▶ INFORMATION PROVIDED:
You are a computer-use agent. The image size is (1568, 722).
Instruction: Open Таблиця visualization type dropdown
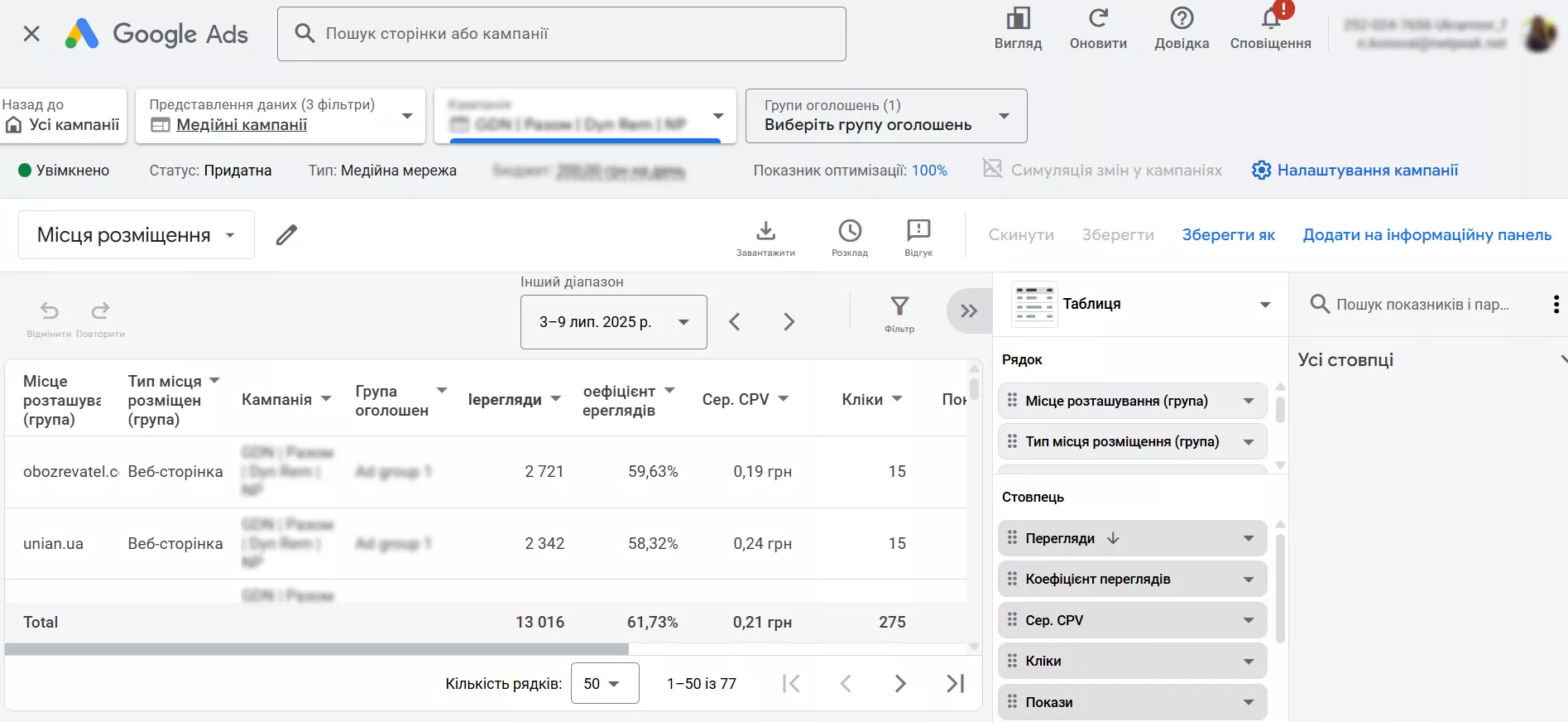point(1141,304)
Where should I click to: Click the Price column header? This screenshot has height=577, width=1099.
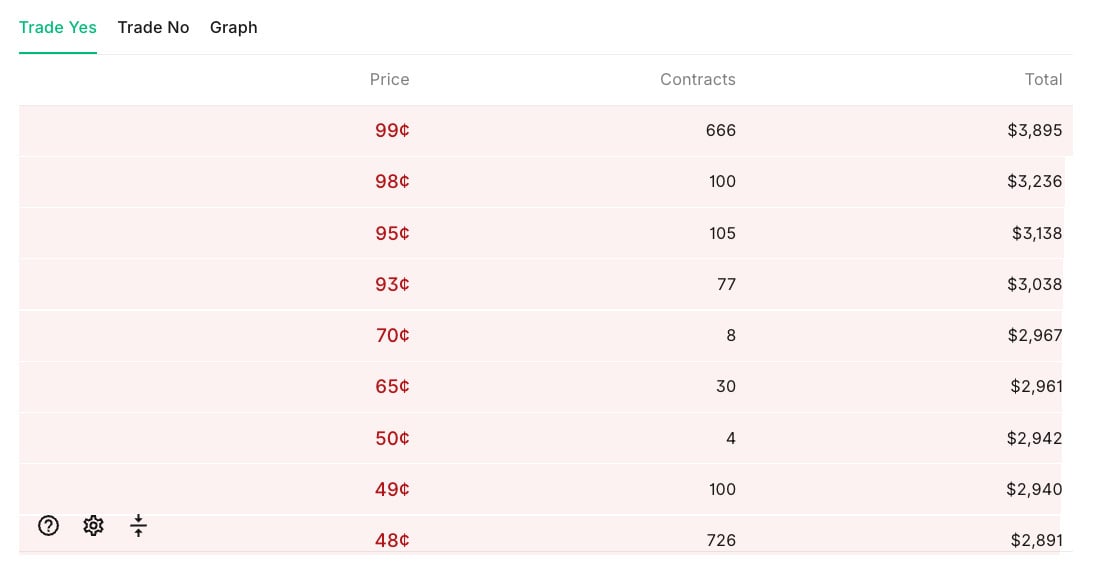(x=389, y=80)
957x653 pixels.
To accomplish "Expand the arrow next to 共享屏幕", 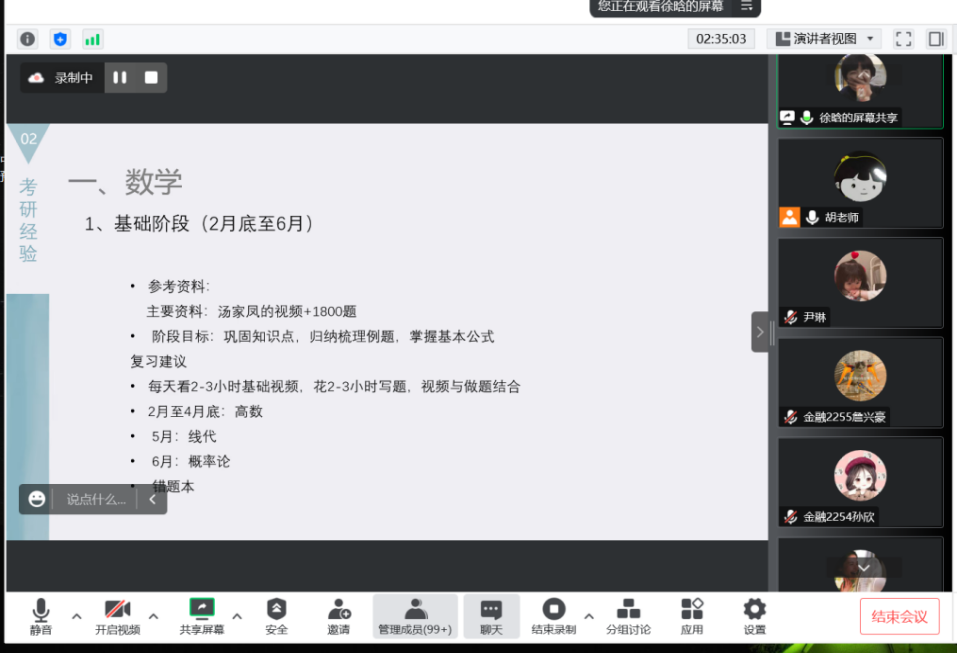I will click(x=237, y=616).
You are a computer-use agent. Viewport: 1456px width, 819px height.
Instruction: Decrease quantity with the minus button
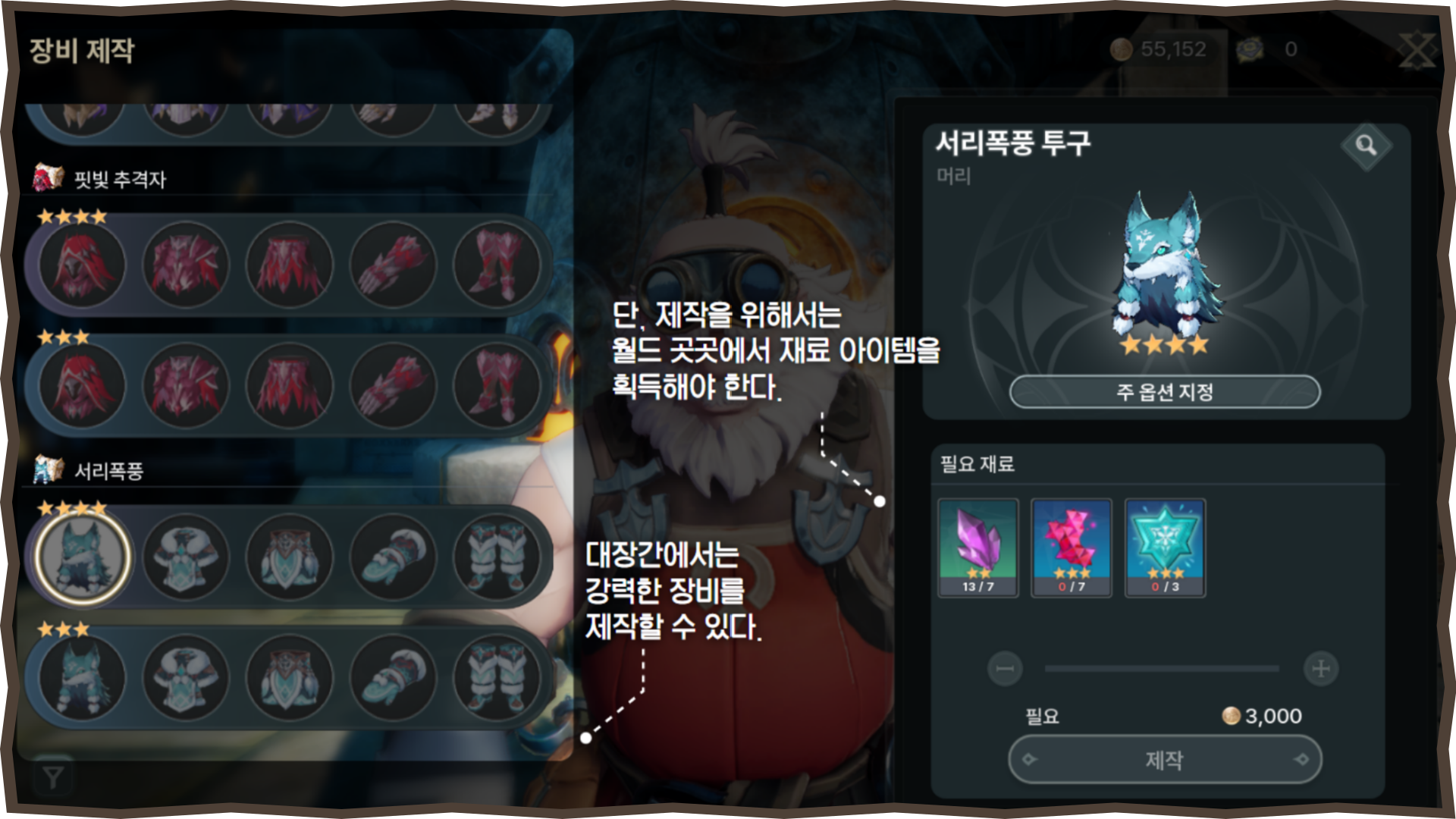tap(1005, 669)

▶ TASK DETAILS:
Say how many lines of the material hold the string "agent". Nothing else should be written.

▶ FINISHED TASK:
2